---------- SOURCE PASSAGE

As a medical administrator I am responsible for overseeing and administering a variety of medical and clinical services as well as consultation specialties. The role also requires me to supervise subordinate personnel in my team with specific responsibility for hiring, determining workload and delegating assignments, training, monitoring and evaluating performance, and initiating corrective or disciplinary actions. In my hiring process, I have to ensure that the right people are on the team.
It is my duty to define the goals of the team and establish in advance a working approach that clearly defines basic logistics like attendance, participation and patient confidentiality (Farkas, 2001). My team members have responsibility for patient check in, registration, prior authorizations and verifying insurance for patients. They also take care of patient scheduling, data entry and retrieval of demographic and insurance information. The goal for my team is to become a high performing, effective team.
To achieve this goal, we have been applying the principles of team management, project management and knowledge management. The guiding principles for these are discussed below with particular reference to their application in my organization. In her paper for the Harvard Business Review, Maria Farkas postulates that teams have become a necessity in today’s complex environment due to the fact that tasks have either become more complex, may require diverse skills or may require buy-in from the affected parties (Farkas, 2001).
However, team management is not without its inherent pitfalls. It has a tendency to fall prey to the problems with groups- inefficiency and infectiveness. It can also cause the team to lapse into groupthink or management by committee whereby creativity is stifled and individual accountability is lacking. But teams can be successful as long as the appropriate processes are available to enable the team meet the collective goal. Such processes involves the four aspects of an effective team that all team members can impact:
? Decision-making, ? Participation, ? Influence and ? Conflict. Team decision-making comes into play when there is need to solve problems or capitalize on opportunities. This process should encourage critical thinking and debate and finds its application in my job during hearings, meetings, teams, or work groups. By doing so, participation is encouraged and mutual trust, respect and cooperation are built among participants. Participation has to do with who participates, how often, when and to what effect.
It is my job to practice active listening and ensure that some form of intervention addresses large disparities in participation from team members. This enables all team members to be heard and encourages a culture of acceptance. Influence is usually governed by the individual’s status, competence, experience and even personal style. Influence in my team is monitored regularly to ensure that it lies with the person or group with the most expertise (and not with the highest ranking, loudest or most aggressive).
Conflict that results in productive teams must be encouraged. This is in the form of constructive conflict and creative abrasion. As medical administrator I have to provide expert advice or testimony and this will usually require my team to brainstorm in an atmosphere of constructive conflict so as to come up with superior contributions. The team will use logic to analyze and identify underlying principles and draw conclusions.

--------------------
---------- DATA SHOWN

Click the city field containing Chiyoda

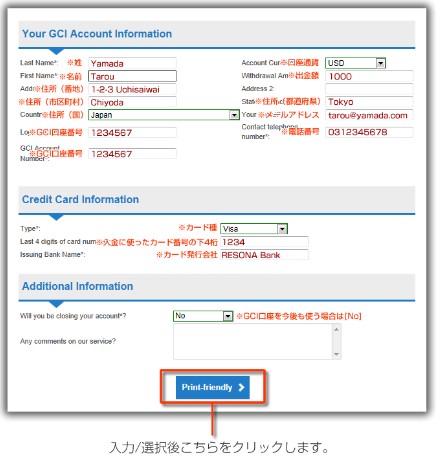[x=132, y=102]
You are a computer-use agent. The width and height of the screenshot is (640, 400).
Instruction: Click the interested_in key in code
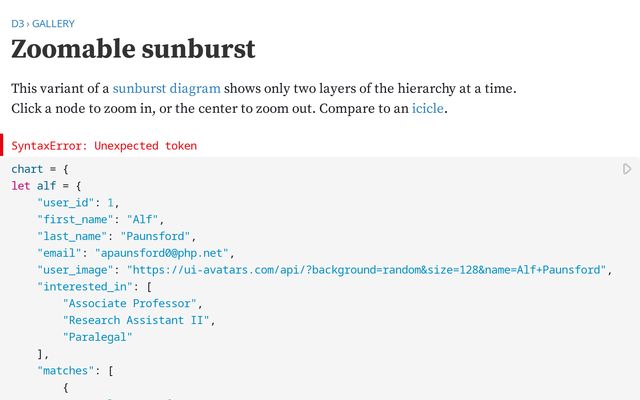[81, 286]
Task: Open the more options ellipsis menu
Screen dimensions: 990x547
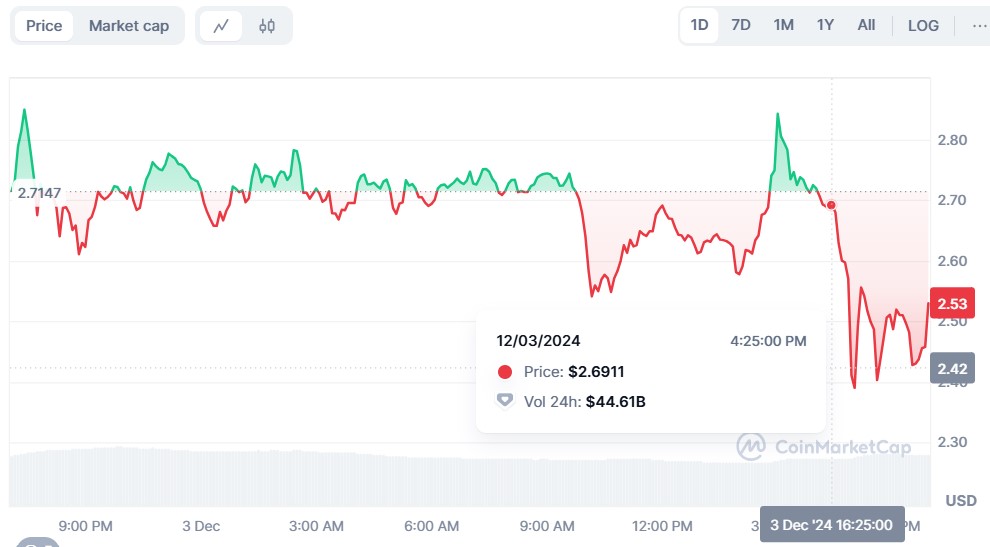Action: coord(979,25)
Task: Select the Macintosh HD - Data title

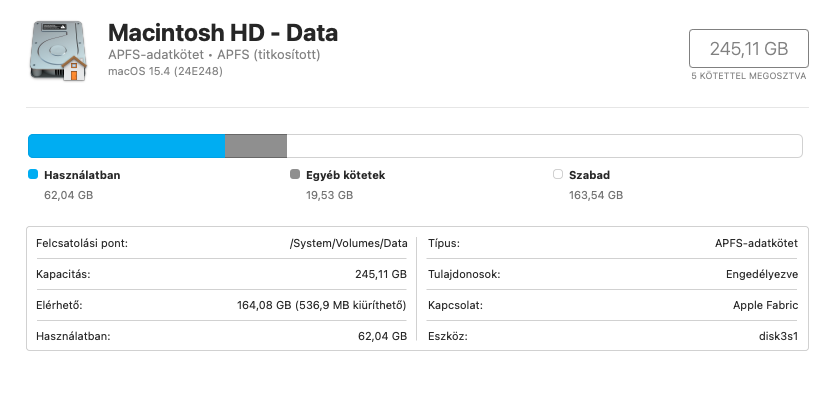Action: pos(223,33)
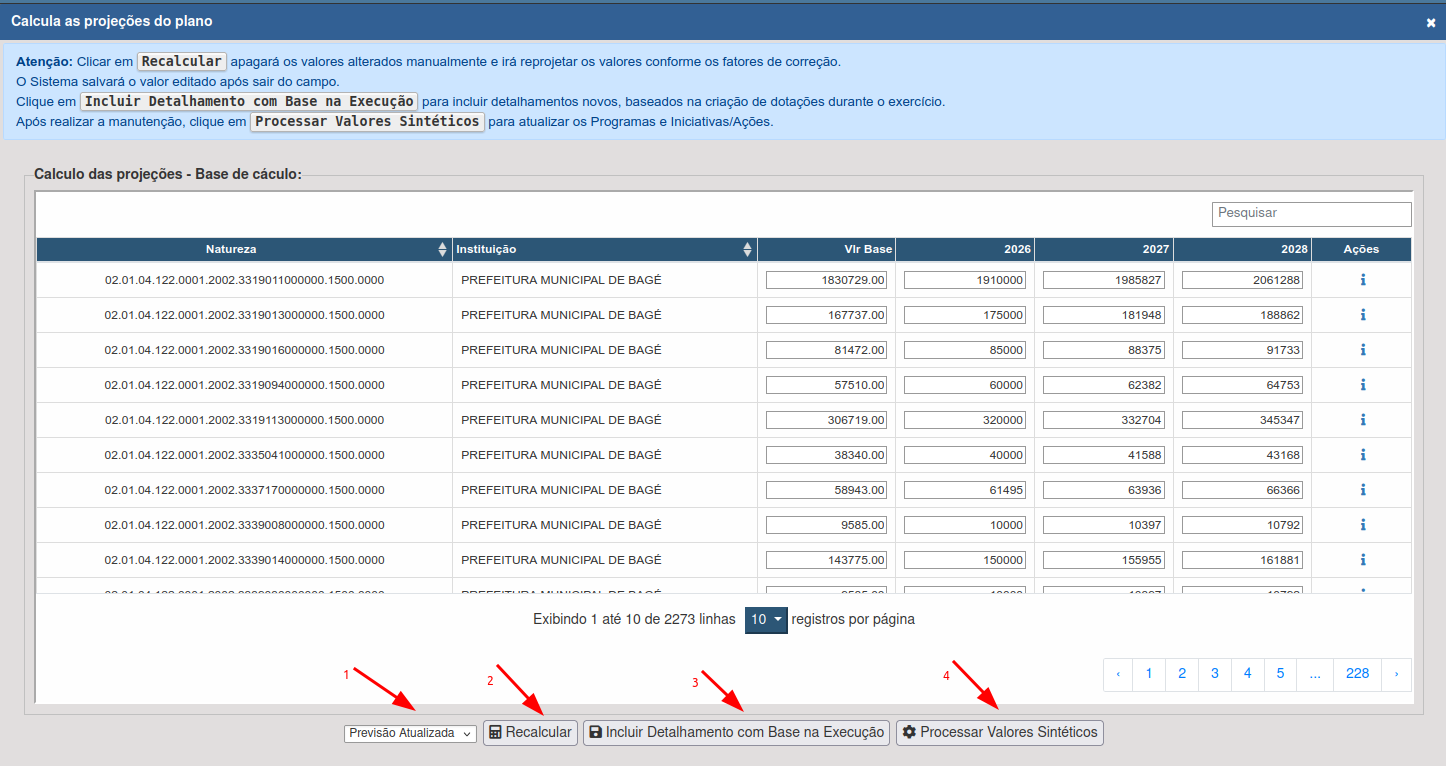Select page 5 in pagination
The width and height of the screenshot is (1446, 766).
point(1280,674)
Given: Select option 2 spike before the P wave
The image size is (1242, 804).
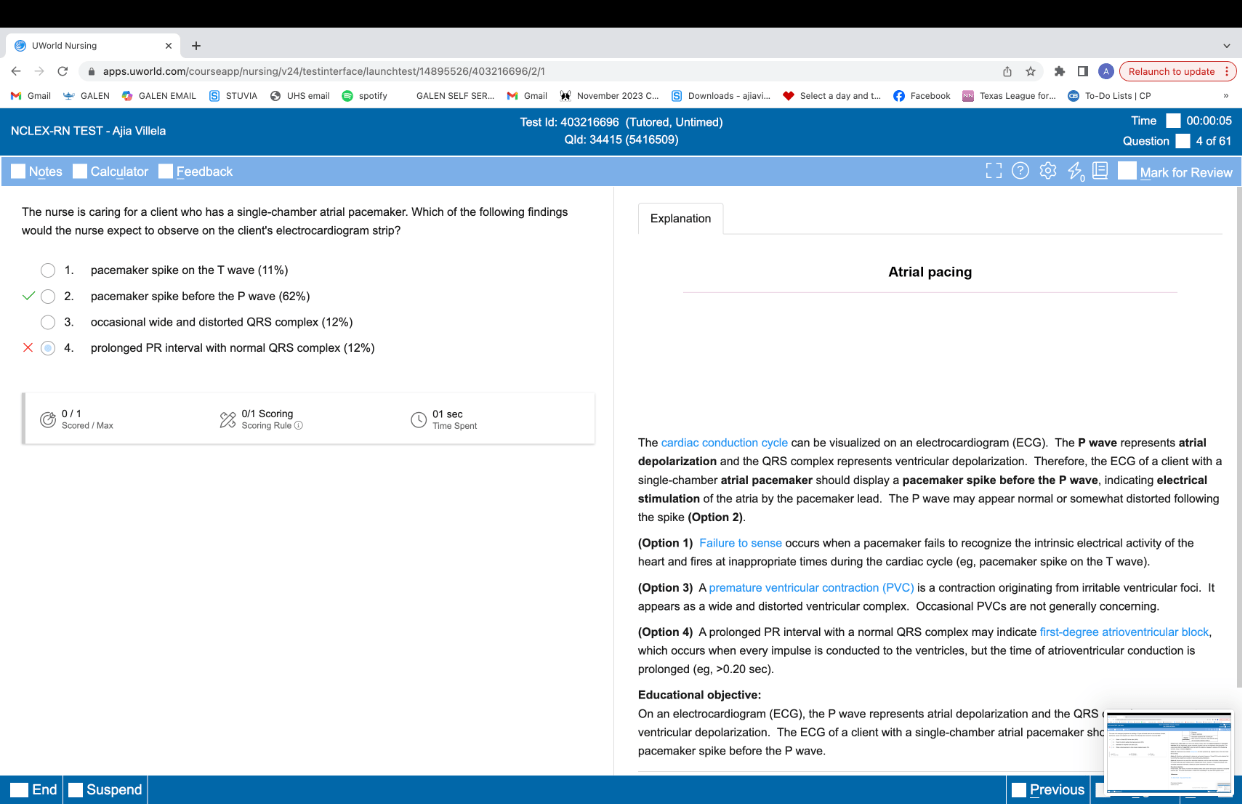Looking at the screenshot, I should [48, 296].
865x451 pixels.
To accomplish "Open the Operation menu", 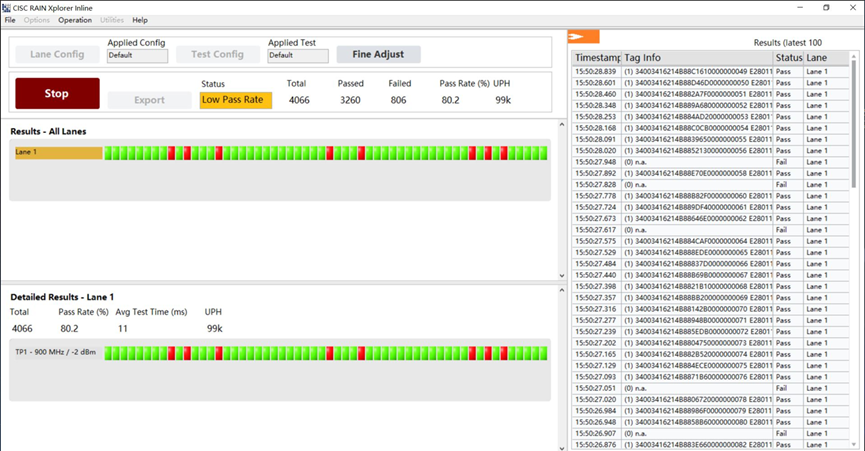I will pos(75,20).
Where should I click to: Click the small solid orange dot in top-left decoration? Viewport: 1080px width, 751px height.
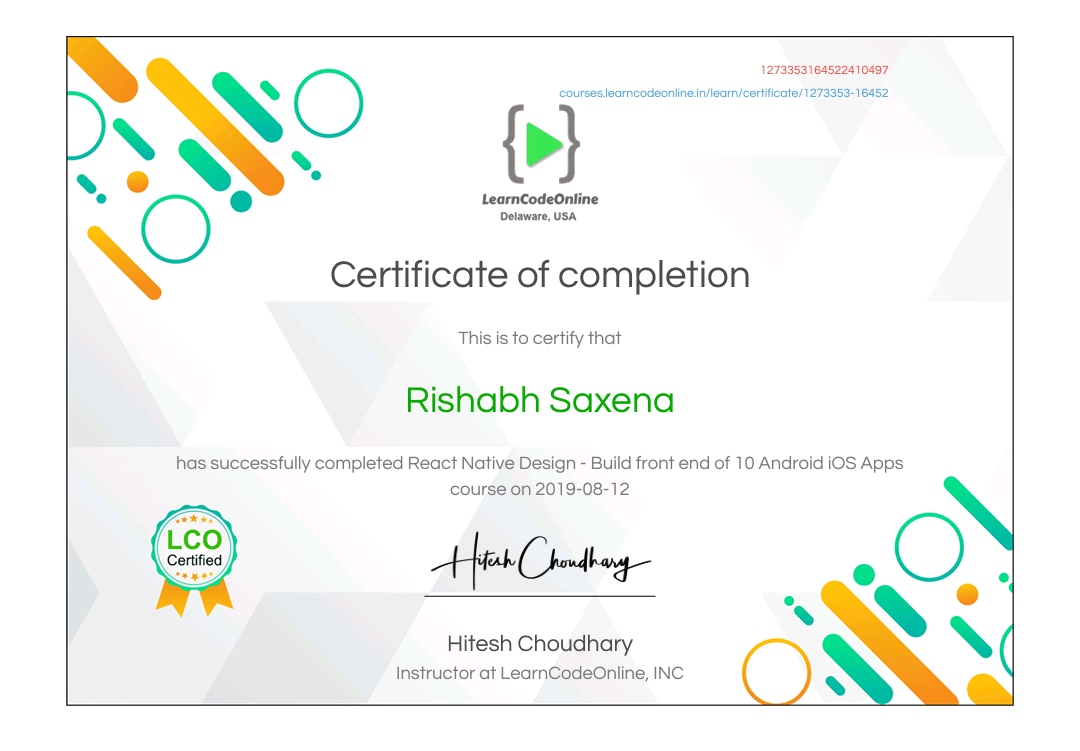tap(138, 181)
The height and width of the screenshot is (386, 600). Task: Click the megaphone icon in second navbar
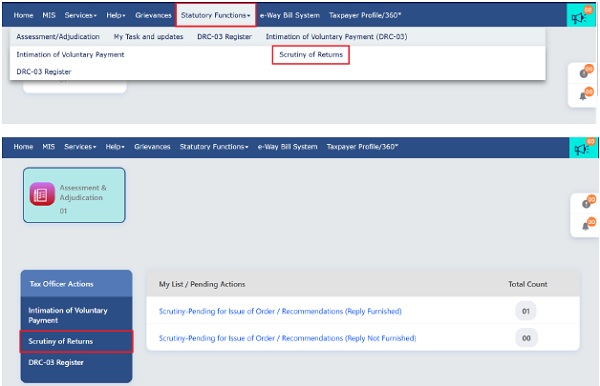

--------------------

● WORK ORDER
Reproduce the medical administrator's account above from "It is my duty" to "performing, effective team.", inclusive, substituting "arrangements" for "logistics".

● SOLUTION TO THE PROBLEM
It is my duty to define the goals of the team and establish in advance a working approach that clearly defines basic arrangements like attendance, participation and patient confidentiality (Farkas, 2001). My team members have responsibility for patient check in, registration, prior authorizations and verifying insurance for patients. They also take care of patient scheduling, data entry and retrieval of demographic and insurance information. The goal for my team is to become a high performing, effective team.